▶ _Enunciado da tarefa_
Indique se cada afirmação concorda com o texto sobre Gil Teixeira Lopes, respondendo sim ou não e citando as palavras do texto que o decidem.
1. Gil Teixeira Lopes foi professor da Faculdade de Belas-Artes de Lisboa.
2. As gravuras de Foz Coa estão entre as marcas que a natureza destruiu.
3. As gravuras reproduzem-se em séries determinadas pelos editores.

▶ _Texto de leitura_
****************************************
Gil Teixeira Lopes – a Arte enquanto força vital

Manuel Augusto Araújo

Gil Teixeira Lopes dedicou-se à gravura, pintura e escultura

Um dos primeiros gestos do homem, quando se começou a conhecer como homem, foi gravar a sua presença num suporte físico. A natureza destruiu a maioria dessas marcas, outras resistiram de que são exemplo as gravuras de Foz Coa. Milhares de anos decorreram até os métodos de gravação se sofisticarem e a gravura ganhar alforria instituindo-se como uma das principais áreas das artes visuais, apurando-se em técnicas que se especializaram em várias disciplinas que tanto se autonomizaram como se hibridizaram, com a vantagem e a virtude das gravuras se reproduzirem em séries determinadas pelos artistas, dando um enorme contributo para a democratização das artes.

O poder de atracção que a gravura exerceu em vários artistas fez com que alguns a elegessem enquanto o foco principal da sua prática artística, ainda que não descurassem outras experiências que acabavam por contribuir para o seu enriquecimento formal, induzindo mesmo a introdução de novas técnicas para melhor explorarem a criatividade.

Portugal tem alguns artistas que optaram em quase exclusivo pelas técnicas da gravura ou para quem a gravura foi preponderante enquanto meio principal para expressarem o seu universo estético e imaginativo.

Gil Teixeira Lopes é um desses artistas que tem uma marca muito pessoal, de uma raríssima inventiva, reconhecida internacionalmente onde foi multiplamente premiado nas mais importantes exposições de gravura em todo o mundo. Nenhuma técnica de gravação lhe era estranha e o seu contributo para a sua evolução é inestimável. Como foi inestimável o seu labor de professor da Faculdade de Belas-Artes de Lisboa introduzindo inumeráveis de alunos na aptidão instrumental enquanto suporte da expressão artística em que pedagogicamente os induzia.
****************************************
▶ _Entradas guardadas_
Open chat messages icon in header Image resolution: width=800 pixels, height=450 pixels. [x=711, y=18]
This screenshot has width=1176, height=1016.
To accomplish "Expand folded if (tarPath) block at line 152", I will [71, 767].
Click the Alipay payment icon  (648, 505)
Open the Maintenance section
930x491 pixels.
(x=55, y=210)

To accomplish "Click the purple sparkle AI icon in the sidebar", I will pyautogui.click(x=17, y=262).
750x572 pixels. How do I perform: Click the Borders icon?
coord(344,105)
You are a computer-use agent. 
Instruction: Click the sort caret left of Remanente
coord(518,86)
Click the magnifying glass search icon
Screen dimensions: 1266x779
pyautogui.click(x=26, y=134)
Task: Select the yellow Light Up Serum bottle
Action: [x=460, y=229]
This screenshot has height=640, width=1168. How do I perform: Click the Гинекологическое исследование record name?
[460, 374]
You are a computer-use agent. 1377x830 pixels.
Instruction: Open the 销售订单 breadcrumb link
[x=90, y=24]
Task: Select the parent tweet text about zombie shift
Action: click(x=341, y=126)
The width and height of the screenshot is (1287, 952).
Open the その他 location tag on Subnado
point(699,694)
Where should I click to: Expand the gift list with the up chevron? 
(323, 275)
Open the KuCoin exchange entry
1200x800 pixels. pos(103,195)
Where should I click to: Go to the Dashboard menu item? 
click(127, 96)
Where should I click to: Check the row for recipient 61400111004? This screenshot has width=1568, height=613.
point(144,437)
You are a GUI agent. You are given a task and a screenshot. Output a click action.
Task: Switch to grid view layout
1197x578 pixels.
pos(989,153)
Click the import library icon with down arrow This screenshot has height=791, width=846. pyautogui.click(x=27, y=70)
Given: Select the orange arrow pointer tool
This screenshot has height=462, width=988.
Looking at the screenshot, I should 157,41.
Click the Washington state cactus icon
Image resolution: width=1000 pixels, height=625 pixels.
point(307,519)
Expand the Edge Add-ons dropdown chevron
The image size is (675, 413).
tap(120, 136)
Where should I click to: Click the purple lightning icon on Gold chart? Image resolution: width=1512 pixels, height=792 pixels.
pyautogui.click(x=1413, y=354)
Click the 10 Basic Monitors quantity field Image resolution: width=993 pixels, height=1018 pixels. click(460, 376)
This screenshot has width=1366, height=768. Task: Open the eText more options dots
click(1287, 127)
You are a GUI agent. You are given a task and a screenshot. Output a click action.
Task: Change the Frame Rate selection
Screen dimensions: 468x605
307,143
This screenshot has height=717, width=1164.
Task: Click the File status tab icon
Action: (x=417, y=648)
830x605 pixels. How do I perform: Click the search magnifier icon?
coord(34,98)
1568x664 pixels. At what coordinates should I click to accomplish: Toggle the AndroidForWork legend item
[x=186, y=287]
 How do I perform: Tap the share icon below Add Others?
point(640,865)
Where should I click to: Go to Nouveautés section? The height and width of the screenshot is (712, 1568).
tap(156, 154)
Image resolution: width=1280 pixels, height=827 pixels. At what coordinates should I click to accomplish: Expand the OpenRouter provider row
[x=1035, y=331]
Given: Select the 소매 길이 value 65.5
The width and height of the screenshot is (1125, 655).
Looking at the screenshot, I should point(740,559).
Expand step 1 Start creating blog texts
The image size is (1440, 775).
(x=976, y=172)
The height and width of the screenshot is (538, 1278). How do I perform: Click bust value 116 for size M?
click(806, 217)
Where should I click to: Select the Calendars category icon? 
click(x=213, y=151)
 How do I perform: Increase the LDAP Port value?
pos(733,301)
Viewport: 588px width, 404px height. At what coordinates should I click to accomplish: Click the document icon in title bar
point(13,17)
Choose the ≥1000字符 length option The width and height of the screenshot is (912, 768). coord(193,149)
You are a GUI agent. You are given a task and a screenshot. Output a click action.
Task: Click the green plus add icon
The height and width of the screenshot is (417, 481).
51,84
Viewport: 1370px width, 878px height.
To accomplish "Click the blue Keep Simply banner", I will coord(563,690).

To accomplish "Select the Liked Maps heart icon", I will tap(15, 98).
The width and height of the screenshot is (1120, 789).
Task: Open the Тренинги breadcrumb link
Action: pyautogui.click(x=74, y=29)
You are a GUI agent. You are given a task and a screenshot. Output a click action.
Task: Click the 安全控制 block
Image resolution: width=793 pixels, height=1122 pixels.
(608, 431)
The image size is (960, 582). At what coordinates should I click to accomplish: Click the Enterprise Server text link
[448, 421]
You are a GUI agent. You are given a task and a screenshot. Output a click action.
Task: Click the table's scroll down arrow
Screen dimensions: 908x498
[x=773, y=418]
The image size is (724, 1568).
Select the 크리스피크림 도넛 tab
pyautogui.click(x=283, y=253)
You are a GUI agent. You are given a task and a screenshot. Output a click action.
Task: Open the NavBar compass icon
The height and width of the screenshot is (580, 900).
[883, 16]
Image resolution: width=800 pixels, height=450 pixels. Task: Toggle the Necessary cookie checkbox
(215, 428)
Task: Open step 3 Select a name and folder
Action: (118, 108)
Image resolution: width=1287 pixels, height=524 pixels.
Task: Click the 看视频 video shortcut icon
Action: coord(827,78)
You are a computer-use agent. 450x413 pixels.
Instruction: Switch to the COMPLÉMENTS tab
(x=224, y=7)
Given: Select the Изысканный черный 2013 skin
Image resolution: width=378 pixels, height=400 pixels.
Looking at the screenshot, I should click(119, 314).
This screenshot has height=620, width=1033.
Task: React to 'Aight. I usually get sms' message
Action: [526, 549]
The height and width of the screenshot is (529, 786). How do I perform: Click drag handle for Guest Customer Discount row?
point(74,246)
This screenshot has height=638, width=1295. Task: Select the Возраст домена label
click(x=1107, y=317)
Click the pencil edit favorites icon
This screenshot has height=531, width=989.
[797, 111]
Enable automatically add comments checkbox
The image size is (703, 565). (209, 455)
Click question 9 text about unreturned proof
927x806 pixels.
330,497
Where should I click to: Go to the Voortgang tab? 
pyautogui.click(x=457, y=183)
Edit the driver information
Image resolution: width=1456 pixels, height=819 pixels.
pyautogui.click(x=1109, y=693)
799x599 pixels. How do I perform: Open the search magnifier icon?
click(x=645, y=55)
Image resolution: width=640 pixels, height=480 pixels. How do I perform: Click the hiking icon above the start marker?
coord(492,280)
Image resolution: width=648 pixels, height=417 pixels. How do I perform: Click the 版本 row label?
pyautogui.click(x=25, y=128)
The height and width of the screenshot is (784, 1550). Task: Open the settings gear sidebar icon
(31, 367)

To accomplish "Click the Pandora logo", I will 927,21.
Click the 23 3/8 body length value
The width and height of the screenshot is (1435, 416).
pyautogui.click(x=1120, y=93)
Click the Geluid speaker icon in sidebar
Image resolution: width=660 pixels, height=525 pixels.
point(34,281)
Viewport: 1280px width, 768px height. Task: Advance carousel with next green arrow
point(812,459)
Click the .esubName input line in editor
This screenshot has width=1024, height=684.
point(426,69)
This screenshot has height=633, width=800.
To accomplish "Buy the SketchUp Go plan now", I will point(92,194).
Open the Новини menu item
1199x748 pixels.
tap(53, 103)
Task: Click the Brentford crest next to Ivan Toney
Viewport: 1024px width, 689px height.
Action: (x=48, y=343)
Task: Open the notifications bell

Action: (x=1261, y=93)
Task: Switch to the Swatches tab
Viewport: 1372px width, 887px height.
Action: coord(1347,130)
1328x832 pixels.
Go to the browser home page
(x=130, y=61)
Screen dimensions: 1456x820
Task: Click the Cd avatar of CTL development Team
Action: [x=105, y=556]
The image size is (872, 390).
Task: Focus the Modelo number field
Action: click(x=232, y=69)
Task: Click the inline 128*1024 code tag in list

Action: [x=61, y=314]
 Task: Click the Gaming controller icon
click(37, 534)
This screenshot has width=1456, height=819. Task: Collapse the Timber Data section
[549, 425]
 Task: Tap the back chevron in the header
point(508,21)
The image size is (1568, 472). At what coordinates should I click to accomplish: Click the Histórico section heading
****************************************
▶ _Resposta do exercício_
1. Sim: «Como foi inestimável o seu labor de professor da Faculdade de Belas-Artes de Lisboa».
2. Não: «outras resistiram de que são exemplo as gravuras de Foz Coa».
3. Não: «se reproduzirem em séries determinadas pelos artistas».